Not all kitchen knives are created equal. Making a choice is unbelievably difficult if we're going for quality. The downside is that we cannot even rely on established brands when choosing a kitchen knife because often they bet only on their name and price but not on quality.
Choose a knife carefully since it is an item you'll be using daily. It needs to be high-quality, enduring, well-made.
First, think about what types you need. There is an abundance of shapes and sizes to choose from, depending on your style of cooking and habits. One good solution is a knife set that any kitchen can use.
Before you buy the knives, hold each one of them in your hand for awhile. Each utensil needs to feel right in your hand.
The material the knife is made from is another important element. Determine how much steel is in it and where it is concentrated. Look for welding gaps, especially at the base of the knife handle. That is the weakest spot of any knife.
Flimsy knives are more likely to bend or break at that joining point. Avoid thin knives with plastic or rubber handles. The best ones are crafted from a single piece of steel, forged by hand.
The weight of the knife is also a mark of quality. Light knives are designed for speed and precision. Heavy knives are suited for tough foods like nuts, fresh ginger, palm sugar and other such ingredients.
Well-balanced knives are ideal. With them you can cut easily and without too much effort.
The knife handle needs to be solid, easy to clean and well-built. If it is thin or covered in cheap plastic, it will likely break after just several uses. Old knives with a bone or horn handle are also not a good choice because they become brittle with time.

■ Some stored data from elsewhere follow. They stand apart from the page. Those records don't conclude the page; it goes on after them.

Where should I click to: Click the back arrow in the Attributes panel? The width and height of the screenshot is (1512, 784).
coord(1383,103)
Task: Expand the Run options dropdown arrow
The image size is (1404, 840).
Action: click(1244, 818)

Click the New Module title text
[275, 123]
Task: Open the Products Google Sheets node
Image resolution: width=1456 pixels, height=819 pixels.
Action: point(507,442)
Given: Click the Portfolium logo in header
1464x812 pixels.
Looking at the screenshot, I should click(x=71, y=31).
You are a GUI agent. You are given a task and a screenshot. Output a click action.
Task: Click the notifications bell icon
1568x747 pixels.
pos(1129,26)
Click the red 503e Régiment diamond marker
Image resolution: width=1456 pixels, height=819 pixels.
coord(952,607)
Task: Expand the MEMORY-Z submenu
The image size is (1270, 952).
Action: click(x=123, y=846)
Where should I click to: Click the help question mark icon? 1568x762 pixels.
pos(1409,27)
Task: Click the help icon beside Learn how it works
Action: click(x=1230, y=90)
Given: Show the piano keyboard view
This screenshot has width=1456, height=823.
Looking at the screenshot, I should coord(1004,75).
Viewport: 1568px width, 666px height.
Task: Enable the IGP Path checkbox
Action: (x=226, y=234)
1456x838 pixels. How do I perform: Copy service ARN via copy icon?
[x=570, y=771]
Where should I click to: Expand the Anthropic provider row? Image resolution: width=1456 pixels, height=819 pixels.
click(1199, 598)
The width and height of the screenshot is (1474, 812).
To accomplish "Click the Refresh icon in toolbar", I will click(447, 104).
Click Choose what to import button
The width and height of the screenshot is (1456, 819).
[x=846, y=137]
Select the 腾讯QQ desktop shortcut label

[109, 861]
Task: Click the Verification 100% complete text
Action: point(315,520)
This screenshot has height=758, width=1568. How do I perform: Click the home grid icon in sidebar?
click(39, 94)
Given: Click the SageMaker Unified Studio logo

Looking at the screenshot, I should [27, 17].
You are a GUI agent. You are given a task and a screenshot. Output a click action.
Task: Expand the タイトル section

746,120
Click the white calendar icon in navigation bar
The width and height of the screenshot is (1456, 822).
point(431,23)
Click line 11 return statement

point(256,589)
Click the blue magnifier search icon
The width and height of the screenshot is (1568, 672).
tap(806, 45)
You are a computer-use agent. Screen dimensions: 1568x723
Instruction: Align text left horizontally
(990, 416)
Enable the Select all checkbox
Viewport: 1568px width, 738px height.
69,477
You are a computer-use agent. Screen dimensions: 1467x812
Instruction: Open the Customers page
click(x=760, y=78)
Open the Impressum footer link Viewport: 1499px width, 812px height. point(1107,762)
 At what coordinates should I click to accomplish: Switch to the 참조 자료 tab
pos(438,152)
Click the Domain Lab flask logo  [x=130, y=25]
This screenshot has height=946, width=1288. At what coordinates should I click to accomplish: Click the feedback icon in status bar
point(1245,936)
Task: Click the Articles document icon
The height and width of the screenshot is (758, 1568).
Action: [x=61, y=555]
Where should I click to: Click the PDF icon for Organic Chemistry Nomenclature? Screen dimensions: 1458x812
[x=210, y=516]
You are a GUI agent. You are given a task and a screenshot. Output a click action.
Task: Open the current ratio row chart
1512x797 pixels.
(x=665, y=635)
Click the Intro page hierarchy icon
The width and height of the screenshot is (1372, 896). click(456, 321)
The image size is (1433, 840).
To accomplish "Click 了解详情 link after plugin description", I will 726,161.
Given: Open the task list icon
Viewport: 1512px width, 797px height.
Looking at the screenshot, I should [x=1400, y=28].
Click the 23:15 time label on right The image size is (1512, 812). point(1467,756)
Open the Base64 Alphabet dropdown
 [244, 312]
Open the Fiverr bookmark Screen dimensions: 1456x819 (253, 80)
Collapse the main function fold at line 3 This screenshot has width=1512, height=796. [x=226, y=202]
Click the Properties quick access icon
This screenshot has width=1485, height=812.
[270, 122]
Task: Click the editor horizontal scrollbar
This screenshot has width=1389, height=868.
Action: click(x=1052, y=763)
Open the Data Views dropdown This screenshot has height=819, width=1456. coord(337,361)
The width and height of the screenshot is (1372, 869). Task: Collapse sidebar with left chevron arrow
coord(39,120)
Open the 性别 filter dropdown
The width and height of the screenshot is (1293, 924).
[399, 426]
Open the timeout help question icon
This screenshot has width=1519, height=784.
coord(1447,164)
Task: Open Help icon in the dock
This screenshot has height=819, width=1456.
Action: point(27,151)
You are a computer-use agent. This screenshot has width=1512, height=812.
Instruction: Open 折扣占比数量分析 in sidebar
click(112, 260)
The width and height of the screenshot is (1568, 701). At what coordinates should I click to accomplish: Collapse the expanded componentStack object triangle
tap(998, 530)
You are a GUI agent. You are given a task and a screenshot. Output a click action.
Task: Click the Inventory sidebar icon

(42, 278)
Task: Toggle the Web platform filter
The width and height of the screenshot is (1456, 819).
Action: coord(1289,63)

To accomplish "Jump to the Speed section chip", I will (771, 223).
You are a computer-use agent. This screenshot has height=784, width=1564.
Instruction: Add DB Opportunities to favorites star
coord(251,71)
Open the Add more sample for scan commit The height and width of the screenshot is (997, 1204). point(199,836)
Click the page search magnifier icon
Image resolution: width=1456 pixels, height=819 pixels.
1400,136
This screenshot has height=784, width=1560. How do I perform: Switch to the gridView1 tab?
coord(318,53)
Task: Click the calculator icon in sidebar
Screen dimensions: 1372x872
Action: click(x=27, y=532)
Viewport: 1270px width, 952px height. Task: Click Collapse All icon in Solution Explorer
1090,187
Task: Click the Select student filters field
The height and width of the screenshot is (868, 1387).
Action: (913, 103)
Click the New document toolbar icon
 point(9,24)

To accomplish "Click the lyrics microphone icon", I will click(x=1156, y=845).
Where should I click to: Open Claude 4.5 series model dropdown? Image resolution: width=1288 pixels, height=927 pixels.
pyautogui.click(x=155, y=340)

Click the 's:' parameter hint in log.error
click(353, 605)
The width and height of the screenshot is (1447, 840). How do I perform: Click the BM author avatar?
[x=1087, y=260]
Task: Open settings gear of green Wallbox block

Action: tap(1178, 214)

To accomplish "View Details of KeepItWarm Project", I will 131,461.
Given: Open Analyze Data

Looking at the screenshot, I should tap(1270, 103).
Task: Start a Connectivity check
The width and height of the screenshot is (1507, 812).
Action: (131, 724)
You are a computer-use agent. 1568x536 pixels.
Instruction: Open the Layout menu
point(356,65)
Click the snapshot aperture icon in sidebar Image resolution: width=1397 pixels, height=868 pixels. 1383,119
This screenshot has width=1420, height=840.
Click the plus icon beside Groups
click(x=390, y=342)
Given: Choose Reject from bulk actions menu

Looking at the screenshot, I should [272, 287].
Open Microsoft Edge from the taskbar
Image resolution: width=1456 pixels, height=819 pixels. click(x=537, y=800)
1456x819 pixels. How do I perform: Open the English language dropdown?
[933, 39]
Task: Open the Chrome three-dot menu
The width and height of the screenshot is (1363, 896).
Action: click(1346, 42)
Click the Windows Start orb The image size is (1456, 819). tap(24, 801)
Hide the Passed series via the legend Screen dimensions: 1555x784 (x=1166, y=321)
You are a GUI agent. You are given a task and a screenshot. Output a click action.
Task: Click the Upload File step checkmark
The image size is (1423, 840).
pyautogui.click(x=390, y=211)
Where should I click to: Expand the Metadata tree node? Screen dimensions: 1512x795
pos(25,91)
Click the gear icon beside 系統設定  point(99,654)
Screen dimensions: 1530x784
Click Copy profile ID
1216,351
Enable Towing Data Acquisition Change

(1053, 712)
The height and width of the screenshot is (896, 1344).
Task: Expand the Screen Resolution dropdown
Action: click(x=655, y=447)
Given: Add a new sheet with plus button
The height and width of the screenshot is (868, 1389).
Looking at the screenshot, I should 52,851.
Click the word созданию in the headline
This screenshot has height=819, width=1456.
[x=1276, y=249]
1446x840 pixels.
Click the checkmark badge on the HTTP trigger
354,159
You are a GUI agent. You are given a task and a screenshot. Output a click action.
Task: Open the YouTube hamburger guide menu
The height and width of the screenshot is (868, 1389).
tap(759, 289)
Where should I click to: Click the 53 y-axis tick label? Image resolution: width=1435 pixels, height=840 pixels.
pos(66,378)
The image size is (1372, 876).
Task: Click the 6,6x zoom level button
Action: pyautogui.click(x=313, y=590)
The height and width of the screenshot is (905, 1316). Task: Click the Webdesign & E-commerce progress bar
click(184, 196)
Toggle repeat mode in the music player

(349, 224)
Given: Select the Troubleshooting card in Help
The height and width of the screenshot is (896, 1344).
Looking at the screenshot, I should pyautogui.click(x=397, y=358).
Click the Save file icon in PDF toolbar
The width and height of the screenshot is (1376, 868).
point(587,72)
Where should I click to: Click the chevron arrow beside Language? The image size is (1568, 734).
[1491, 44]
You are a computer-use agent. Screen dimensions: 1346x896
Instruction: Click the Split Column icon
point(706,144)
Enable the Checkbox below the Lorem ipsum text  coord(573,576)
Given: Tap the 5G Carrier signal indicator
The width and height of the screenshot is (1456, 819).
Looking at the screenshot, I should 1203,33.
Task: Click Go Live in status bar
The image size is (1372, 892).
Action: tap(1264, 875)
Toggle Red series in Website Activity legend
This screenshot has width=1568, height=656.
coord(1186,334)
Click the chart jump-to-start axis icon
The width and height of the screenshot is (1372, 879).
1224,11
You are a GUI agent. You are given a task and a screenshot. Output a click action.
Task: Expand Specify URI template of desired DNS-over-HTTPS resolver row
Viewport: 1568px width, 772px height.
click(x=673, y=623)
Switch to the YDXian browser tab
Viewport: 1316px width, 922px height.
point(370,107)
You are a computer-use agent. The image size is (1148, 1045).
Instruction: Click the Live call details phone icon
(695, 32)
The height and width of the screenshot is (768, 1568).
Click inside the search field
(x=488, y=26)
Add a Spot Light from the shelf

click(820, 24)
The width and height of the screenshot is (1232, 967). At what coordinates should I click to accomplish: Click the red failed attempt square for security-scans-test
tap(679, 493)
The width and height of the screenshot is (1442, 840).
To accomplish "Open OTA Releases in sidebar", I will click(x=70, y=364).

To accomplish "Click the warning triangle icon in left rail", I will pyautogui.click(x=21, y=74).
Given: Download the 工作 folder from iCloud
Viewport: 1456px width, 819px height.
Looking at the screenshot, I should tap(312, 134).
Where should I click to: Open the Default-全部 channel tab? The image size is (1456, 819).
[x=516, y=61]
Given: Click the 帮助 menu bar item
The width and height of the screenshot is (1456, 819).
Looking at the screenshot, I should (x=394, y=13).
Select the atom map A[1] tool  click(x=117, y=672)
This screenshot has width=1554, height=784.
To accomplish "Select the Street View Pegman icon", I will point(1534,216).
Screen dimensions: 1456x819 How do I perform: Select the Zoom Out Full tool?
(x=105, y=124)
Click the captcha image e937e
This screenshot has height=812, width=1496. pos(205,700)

Many consider ceramic to be the best material for knives. A ceramic knife can be sharpened like a scalpel, retain its edge for a long time and not rust. However, this type is incredibly fragile and can break with ease. Because of this, master chefs usually go for stainless steel knives.
After choosing the material of the blade, take a look at the width of the cutting edge, as well as the thickness and smoothness of the blade. The highest quality ones are smooth, polished, without any defects in the metal. The cutting edge needs to "flow" evenly along the entire length from the point to the handle, without any breaks anywhere.
Even if you find the best knife on the market, it needs to be maintained, always kept sharp. A whetstone is a must. Store them properly - a wooden knife block is ideal.